Data provided:
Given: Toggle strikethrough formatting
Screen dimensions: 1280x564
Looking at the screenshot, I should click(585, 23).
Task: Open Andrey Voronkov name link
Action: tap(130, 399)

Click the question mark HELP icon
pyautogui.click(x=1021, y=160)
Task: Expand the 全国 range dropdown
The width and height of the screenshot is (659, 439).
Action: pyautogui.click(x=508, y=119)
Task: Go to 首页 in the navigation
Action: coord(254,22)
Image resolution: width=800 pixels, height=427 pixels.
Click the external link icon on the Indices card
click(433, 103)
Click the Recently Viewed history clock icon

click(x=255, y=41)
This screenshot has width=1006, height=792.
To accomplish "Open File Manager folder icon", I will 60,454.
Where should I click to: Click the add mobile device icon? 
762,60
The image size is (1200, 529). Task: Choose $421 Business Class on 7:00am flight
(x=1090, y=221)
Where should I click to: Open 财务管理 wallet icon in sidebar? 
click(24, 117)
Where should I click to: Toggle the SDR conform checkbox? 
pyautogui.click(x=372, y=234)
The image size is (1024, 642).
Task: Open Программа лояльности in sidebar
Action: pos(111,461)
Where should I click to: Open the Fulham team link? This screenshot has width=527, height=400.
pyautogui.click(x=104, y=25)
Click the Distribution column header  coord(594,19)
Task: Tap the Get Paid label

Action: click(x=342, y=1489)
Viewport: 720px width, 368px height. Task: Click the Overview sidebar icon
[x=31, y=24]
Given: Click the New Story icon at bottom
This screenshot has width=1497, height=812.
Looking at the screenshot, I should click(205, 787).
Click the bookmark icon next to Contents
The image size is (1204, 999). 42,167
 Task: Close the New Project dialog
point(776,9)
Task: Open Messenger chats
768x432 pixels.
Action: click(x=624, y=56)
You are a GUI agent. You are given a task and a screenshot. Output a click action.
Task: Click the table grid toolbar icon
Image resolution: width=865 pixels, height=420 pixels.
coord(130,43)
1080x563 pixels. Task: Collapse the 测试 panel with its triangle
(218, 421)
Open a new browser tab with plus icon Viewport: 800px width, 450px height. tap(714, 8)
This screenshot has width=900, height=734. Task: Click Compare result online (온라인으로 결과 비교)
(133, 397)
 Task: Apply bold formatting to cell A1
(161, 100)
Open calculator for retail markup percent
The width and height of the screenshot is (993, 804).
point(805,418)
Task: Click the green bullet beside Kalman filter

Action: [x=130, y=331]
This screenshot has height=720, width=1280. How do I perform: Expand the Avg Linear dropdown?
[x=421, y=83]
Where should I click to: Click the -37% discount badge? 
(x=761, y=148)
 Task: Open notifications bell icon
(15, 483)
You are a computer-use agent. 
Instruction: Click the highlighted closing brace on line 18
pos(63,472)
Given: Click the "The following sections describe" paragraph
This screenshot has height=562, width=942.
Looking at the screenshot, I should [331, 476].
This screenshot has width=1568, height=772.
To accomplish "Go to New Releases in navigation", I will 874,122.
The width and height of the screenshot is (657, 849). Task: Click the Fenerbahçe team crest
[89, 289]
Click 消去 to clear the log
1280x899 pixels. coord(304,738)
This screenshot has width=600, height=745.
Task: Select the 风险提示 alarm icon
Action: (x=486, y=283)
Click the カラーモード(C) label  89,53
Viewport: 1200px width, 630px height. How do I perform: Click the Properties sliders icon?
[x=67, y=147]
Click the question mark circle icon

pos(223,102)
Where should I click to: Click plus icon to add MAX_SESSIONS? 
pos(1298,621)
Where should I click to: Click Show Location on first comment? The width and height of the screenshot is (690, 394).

What is expected: Write out every line of the data exactly, leaving nothing out.

Task answer:
Given: Toggle strikethrough formatting
Screen dimensions: 1280x564
Looking at the screenshot, I should click(585, 23).
Task: Open Andrey Voronkov name link
Action: tap(130, 399)

Click the question mark HELP icon
pyautogui.click(x=1021, y=160)
Task: Expand the 全国 range dropdown
The width and height of the screenshot is (659, 439).
Action: pyautogui.click(x=508, y=119)
Task: Go to 首页 in the navigation
Action: coord(254,22)
Image resolution: width=800 pixels, height=427 pixels.
Click the external link icon on the Indices card
click(433, 103)
Click the Recently Viewed history clock icon

click(x=255, y=41)
This screenshot has width=1006, height=792.
To accomplish "Open File Manager folder icon", I will 60,454.
Where should I click to: Click the add mobile device icon? 
762,60
The image size is (1200, 529). Task: Choose $421 Business Class on 7:00am flight
(x=1090, y=221)
Where should I click to: Open 财务管理 wallet icon in sidebar? 
click(24, 117)
Where should I click to: Toggle the SDR conform checkbox? 
pyautogui.click(x=372, y=234)
The image size is (1024, 642).
Task: Open Программа лояльности in sidebar
Action: pos(111,461)
Where should I click to: Open the Fulham team link? This screenshot has width=527, height=400.
pyautogui.click(x=104, y=25)
Click the Distribution column header  coord(594,19)
Task: Tap the Get Paid label

Action: click(x=342, y=1489)
Viewport: 720px width, 368px height. Task: Click the Overview sidebar icon
[x=31, y=24]
Given: Click the New Story icon at bottom
This screenshot has width=1497, height=812.
Looking at the screenshot, I should click(205, 787).
Click the bookmark icon next to Contents
The image size is (1204, 999). 42,167
 Task: Close the New Project dialog
point(776,9)
Task: Open Messenger chats
768x432 pixels.
Action: click(x=624, y=56)
You are a GUI agent. You are given a task and a screenshot. Output a click action.
Task: Click the table grid toolbar icon
Image resolution: width=865 pixels, height=420 pixels.
coord(130,43)
1080x563 pixels. Task: Collapse the 测试 panel with its triangle
(218, 421)
Open a new browser tab with plus icon Viewport: 800px width, 450px height. tap(714, 8)
This screenshot has width=900, height=734. Task: Click Compare result online (온라인으로 결과 비교)
(133, 397)
 Task: Apply bold formatting to cell A1
(161, 100)
Open calculator for retail markup percent
The width and height of the screenshot is (993, 804).
point(805,418)
Task: Click the green bullet beside Kalman filter

Action: [x=130, y=331]
This screenshot has height=720, width=1280. How do I perform: Expand the Avg Linear dropdown?
[x=421, y=83]
Where should I click to: Click the -37% discount badge? 
(x=761, y=148)
 Task: Open notifications bell icon
(15, 483)
You are a computer-use agent. 
Instruction: Click the highlighted closing brace on line 18
pos(63,472)
Given: Click the "The following sections describe" paragraph
This screenshot has height=562, width=942.
Looking at the screenshot, I should [331, 476].
This screenshot has width=1568, height=772.
To accomplish "Go to New Releases in navigation", I will 874,122.
The width and height of the screenshot is (657, 849). Task: Click the Fenerbahçe team crest
[89, 289]
Click 消去 to clear the log
1280x899 pixels. coord(304,738)
This screenshot has width=600, height=745.
Task: Select the 风险提示 alarm icon
Action: (x=486, y=283)
Click the カラーモード(C) label  89,53
Viewport: 1200px width, 630px height. How do I perform: Click the Properties sliders icon?
[x=67, y=147]
Click the question mark circle icon

pos(223,102)
Where should I click to: Click plus icon to add MAX_SESSIONS? 
pos(1298,621)
Where should I click to: Click Show Location on first comment? The width and height of the screenshot is (690, 394).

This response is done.